Today is an extremely exciting day for my colleagues at Collaborative Arts Institute of Chicago and I, as tonight is the very first concert of our first ever Collaborative Works Festival - our new, annual Festival devoted to the art of song and vocal chamber music.  My colleagues at CAIC and I have actually been dreaming of this Festival since 2005, long before CAIC as an organization was even an idea.  We have had this vision of building a showcase for the art of song and promoting this incredibly rich repertoire that we are so passionate about - from that vision, CAIC was born, and now, the pinnacle of that vision - the Collaborative Works Festival, is about to begin.  Below, you can read more about my thoughts on our vision for this annual series of concerts in my Artistic Director's note reprinted from this weekend's program.  Tonight is a major milestone for us at CAIC, and there will be much to celebrate.

Unfortunately, the life of the traveling artist forces one to miss many important milestones - it's the one aspect of this life in music that I find most difficult.  Tonight is one of those nights in which I have wished in vain that I could clone myself or divide myself in two, and somehow pull off the impossible feat of being able to be in two places at once.  When the opportunity arose to be able to present Martin Katz and Jesse Blumberg as our inaugural festival artists, we at CAIC knew that this was not a chance to be missed. Unfortunately, though, due to the complexity of calendars, I wasn't able to coordinate my own schedule to match with theirs in order to be there for this momentous event.  So, while I will be singing Bach with David Robertson and the Saint Louis Symphony this weekend, Jesse and Martin will be launching this Festival which has become so close to my heart and has become one of my primary passions.  My heart is with them and my colleagues at CAIC this weekend, and I am forever grateful for their integral part in getting this vision of ours off the ground in such classy and spectacular style.  

Tickets are still available for both concerts of the Festival, which are both at the the Cindy Pritzker Auditorium at the Harold Washington Library in downtown Chicago, and there are still spaces available for tomorrow night's Master Class on Schubert songs with Martin Katz, which will be held at the Pianoforte Salon of the FIne Arts Building on Michigan Avenue.  If you are in Chicago, please be sure to catch both of these amazing artists perform these all too rarely performed masterpieces, and celebrate the launch of this new Chicago tradition with us.  I will be celebrating with you all in spirit.


The simple act of a human voice telling a story through song has a way of piercing to the core of our hearts, inciting reactions from laughter to tears.

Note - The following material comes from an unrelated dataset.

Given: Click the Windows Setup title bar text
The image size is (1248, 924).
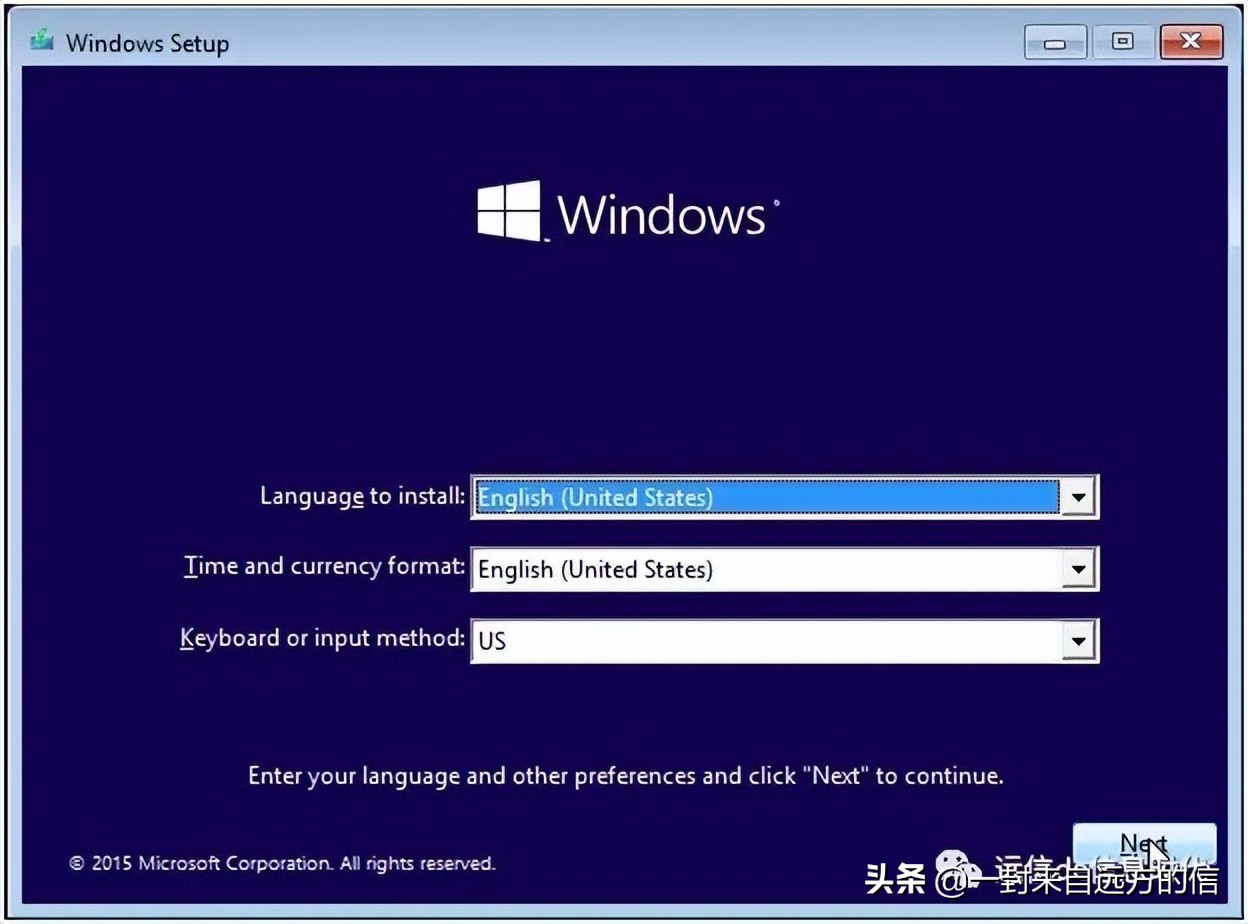Looking at the screenshot, I should coord(147,42).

Something aboutadding music to text makes the story a universal one: Music's universal language draws us together, allowing us to hear someone sing their story and feel, "Oh my gosh - that's me...I've lived that, too..."

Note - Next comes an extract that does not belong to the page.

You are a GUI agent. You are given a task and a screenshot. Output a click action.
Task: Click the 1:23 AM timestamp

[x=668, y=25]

While the grand forms of musical theater and opera are incredibly powerful and moving, they can feel like blockbuster movies, sweeping up their audience with the staggering weight and momentum of the many dramatic elements involved: orchestras, soloists, choruses, sets, costumes, wigs, make-up, imaginary fourth walls, and gigantic theaters make for a big show. When it comes to songs, there are only the performers and the audience, and the atmosphere created is one of direct communication and personal expression. For me, a song is a special type of conversation that gives me the opportunity to see inside the performers' heart and soul. Because of its direct nature, the art song has an unlimited potential for real vulnerability and intimacy in the relationship created between performers and audience.

As powerful as the song is, it is an art form in peril. There are so few that present performances of song, and even fewer that seek to preserve the art form and cultivate an audience for it. Part of the mission of Collaborative Arts Institute of Chicago is to promote the art of song and vocal chamber music. It is our passion for this niche of the vocal repertoire that inspired Shannon, Nicholas, and me to pursue lives in music. We have experienced the transforming power of song as both performers and as listeners, and our lives have been forever changed for it. CAIC has created the Collaborative Works Festival to be Chicago's showcase for this repertoire, and we are excited to be pursuing this part of our mission with such fervor. This music is too powerful to be ignored or forgotten, to be left unplayed and unsung. It is music that is truly for everyone, and it should be enjoyed by all. It just needs more opportunities to shine!

I cannot imagine a more fitting way to kick off this annual Festival than with performances of Franz Schubert's song cycles. Schubert truly is the 'father of the German Lied', and his virtuosic song settings have inspired song composers of every generation and every nationality. This combination of performers is perfectly apt, as well. Martin Katz has mentored countless musicians in the performance and study of song, as well has having accompanied some of the world's most famous singers for nearly half a century. Jesse Blumberg has established himself as a leader of his generation in championing the art of song, both as a performer and a presenter; in 2007 Jesse founded the Five Boroughs Music Festival in New York City, which has become impressive platform for song and chamber music.

I sincerely hope you enjoy the 2012 Collaborative Works Festival's 'Epic Journeys'. We're excited to have you with us on the beginning of our own epic journey, as we inaugurate a new Chicago tradition!